CarbonLite brought in bales of post-consumer PET, which it shredded, washed and pelletized. But Circularix plans to purchase only washed PET flakes, which it will decontaminate, extrude and pelletize using lines provided by Starlinger Group, Farahnik said. 

But like CarbonLite, Circularix’s customers will include major beverage brands.

Farahnik pointed to a couple of main reasons for the closure of CarbonLite: brands’ unwillingness to pay prices reclaimers need to charge for RPET and problems COVID-19 caused with the opening of the Reading, Pa. plant, which was slated to come on-line right as coronavirus hit North America. 

Since then, California, Washington state and New Jersey have imposed or signed bills imposing minimum-PCR-content mandates, brand executives are making commitments to use PCR, and more shareholders are demanding steps be taken by companies to reduce greenhouse gas emissions, Farahnik said. As a result of the RPET demand, he sees a de-coupling of virgin and RPET prices, where falling virgin plastic prices don’t necessarily have the same downward pull on recycled resin prices they once did. 

He noted the importance of buyers paying enough for RPET to ensure reclaimers remain in business. 

“It’s essential to make sure that recyclers like me – not just me, all recyclers – are making money so that they can expand facilities and help the industry to achieve their goals,” he said. “Without profits … it’s a no-win situation for both sides.”

Boosting recycling rates to increase supply

The U.S. has ample supply of washed PET flakes available for Circularix to purchase, Farahnik said, noting that U.S. reclaimers today have an aggregate capacity of 1.4 billion pounds. Much of that goes into textiles, but beverage brands are pushing to ensure the plastic goes back into bottles, and materials recovery facilities are getting the message, he said. 

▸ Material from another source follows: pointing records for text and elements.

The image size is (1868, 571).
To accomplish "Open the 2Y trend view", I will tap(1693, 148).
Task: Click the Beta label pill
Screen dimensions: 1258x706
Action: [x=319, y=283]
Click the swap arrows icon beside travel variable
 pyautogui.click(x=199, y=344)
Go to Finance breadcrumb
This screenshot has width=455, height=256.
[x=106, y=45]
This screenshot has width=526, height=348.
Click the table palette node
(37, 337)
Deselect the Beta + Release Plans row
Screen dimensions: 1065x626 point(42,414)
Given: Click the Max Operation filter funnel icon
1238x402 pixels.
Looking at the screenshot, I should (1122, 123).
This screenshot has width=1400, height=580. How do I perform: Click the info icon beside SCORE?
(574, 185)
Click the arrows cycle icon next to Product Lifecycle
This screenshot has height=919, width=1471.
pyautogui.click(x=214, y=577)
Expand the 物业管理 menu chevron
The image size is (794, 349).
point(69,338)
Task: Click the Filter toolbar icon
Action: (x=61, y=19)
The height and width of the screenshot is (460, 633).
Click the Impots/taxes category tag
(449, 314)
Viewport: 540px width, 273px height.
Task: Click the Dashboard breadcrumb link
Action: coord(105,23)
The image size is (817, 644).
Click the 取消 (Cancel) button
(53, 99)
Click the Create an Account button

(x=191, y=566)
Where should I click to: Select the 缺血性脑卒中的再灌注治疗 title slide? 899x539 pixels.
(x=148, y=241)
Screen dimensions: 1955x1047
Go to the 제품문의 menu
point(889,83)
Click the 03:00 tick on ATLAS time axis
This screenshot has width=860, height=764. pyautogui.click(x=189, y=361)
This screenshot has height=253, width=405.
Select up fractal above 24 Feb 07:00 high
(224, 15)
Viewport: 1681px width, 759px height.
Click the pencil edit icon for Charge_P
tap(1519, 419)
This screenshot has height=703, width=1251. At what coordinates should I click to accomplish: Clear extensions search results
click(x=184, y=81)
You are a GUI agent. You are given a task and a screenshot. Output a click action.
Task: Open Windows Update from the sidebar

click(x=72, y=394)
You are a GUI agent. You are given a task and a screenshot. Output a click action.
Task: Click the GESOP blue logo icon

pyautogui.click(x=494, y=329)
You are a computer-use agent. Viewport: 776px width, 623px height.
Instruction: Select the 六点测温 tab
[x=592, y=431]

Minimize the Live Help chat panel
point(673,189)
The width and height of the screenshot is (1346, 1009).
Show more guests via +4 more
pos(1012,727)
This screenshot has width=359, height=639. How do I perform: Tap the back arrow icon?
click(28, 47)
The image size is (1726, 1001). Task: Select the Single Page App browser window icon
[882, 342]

He said Circularix has enough sourcing agreements in place to supply its five planned plants. 

He added he doesn’t see there being competition with existing PET reclaimers. That also goes for DAK Americas, which runs the former CarbonLite plant only a few dozen miles or so from where the first Circularix plant will open in Pennsylvania. 

“It’s really not a competition,” he said. “It’s more to have more availability so the brands can hit their targets for post-consumer usage of material.” 

He said deposit programs and the use of reverse vending machines (RVMs) outside of stores in non-deposit states are the keys to boosting supply. Retailers should provide a financial incentive in the form of coupons or other strategies to incentivize people to return containers to RVMs. 

Those strategies could push the PET bottle recycling rate to 50% or more, which could allow RPET prices to fall and become more competitive with virgin plastic, he said. 

“That’s really the formula for success,” he said. 

That being said, he believes there’s already enough RPET supply available for brands to meet their mandatory targets in California. Under state law, beverage brands are supposed to have 15% PRC by 2022. Data made public by the California Department of Resources Recycling and Recovery (CalRecycle) showed that, in 2021, some beverage brands were on track to meet their requirements, while others were far from them. Niagara Bottling, a private label bottled water producer that used to buy RPET from CarbonLite, experienced a huge year-over-year drop in PCR usage. Farahnik said the RPET was available, but nobody was able to sell it to Niagara at a price Niagara was willing to pay. 

“There’s enough post-consumer material for [brands] to reach their 15% that California set,” he said. “It’s only a matter of they don’t want to pay the price.”